Camino del Ebro en Navarra: de Los Arcos a Lodosa a pie (primera etapa hacia el Mediterráneo)

Dos días caminando desde el Camino Francés hasta encontrar el Ebro

Aquí empieza realmente esta aventura.

Después de terminar el Camino Francés, sentimos que el viaje no podía acabar allí. La idea era sencilla y a la vez un poco loca: seguir caminando hasta el Mediterráneo atravesando la península de oeste a este.

Y para hacerlo, había que encontrar el mejor punto donde abandonar definitivamente el Camino de Santiago y empezar a buscar el Ebro. Ese lugar fue Los Arcos, en Navarra.

Este primer tramo de nuestro Camino del Ebro une Los Arcos con Lodosa en dos etapas y un viaje de tres días, haciendo noche en Mendavia y recorriendo un total de 33 km.

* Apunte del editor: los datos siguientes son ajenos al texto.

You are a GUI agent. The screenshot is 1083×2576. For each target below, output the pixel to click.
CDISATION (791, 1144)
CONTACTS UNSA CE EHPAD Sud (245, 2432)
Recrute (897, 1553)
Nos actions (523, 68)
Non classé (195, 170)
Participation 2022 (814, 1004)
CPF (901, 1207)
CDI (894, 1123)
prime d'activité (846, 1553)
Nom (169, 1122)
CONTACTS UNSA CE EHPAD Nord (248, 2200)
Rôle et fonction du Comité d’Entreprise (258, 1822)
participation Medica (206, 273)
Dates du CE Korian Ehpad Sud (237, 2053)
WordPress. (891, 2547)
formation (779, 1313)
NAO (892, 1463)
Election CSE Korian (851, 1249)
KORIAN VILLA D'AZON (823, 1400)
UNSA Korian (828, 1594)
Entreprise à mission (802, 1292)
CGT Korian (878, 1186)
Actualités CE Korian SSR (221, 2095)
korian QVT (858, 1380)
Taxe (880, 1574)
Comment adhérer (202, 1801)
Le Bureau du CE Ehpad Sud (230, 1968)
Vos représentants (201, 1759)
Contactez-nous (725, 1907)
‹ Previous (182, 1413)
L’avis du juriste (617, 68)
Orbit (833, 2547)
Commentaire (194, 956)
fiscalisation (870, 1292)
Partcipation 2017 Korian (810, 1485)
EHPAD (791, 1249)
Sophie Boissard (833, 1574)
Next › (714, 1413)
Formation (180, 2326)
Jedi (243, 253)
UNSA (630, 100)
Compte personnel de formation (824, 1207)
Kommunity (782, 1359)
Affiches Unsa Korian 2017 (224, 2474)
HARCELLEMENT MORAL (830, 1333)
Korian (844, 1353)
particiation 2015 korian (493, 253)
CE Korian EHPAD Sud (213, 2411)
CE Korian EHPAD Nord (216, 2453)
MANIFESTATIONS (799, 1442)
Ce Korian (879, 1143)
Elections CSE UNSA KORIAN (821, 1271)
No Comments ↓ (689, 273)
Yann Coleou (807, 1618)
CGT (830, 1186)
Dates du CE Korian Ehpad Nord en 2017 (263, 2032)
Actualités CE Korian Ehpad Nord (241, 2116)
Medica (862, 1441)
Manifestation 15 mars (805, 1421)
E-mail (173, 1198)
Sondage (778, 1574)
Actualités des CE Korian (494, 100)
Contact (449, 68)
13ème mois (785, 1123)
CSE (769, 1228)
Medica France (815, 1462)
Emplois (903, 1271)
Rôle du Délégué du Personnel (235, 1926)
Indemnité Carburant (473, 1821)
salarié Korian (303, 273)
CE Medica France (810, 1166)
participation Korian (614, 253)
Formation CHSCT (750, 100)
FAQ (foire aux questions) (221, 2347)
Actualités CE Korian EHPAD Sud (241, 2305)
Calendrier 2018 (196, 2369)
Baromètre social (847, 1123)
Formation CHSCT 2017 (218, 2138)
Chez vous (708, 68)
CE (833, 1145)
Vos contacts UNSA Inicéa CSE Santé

La primera jornada avanza por una Navarra agrícola y luminosa, de colinas suaves, campos abiertos y horizontes infinitos donde el cielo y la tierra parecen mezclarse constantemente.

Poco a poco el camino va buscando el Ebro, que aparece finalmente en Mendavia y se convierte desde ese momento en nuestro gran compañero de viaje rumbo al Mediterráneo.

La segunda etapa ya discurre junto al río, entre huertas y grandes campos de cultivo donde nunca faltan el buen producto ni la sensación de estar caminando por una tierra especialmente agradecida para el viajero.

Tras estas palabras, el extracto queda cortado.